Entries on where items appear
——

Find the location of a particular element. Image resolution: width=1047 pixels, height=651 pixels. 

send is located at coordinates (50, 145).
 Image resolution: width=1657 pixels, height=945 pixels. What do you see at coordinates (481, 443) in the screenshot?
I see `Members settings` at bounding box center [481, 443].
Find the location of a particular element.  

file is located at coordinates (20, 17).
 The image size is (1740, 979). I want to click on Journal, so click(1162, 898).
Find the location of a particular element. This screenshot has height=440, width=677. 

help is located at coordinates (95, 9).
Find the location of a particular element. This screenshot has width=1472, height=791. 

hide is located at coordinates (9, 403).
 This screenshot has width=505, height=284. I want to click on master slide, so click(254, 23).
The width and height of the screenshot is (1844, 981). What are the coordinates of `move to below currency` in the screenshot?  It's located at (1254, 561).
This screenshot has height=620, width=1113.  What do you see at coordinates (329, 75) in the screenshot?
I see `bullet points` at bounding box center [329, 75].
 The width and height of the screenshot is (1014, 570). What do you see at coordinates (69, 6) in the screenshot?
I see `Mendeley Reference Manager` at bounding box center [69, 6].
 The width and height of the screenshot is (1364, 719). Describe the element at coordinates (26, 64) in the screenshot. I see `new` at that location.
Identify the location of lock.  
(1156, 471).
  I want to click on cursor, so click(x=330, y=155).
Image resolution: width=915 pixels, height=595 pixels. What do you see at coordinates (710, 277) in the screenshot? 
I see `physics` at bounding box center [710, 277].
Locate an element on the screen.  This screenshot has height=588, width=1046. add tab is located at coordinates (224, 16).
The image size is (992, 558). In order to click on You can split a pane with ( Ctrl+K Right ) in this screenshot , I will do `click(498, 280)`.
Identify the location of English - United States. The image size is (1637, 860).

——

Set problem:
Copy out each line of the listing that contains the word "located", treating uppercase and lowercase as different.

Output:
send is located at coordinates (50, 145).
file is located at coordinates (20, 17).
help is located at coordinates (95, 9).
hide is located at coordinates (9, 403).
The width and height of the screenshot is (1844, 981). What are the coordinates of `move to below currency` in the screenshot?  It's located at (1254, 561).
Locate an element on the screen.  This screenshot has height=588, width=1046. add tab is located at coordinates (224, 16).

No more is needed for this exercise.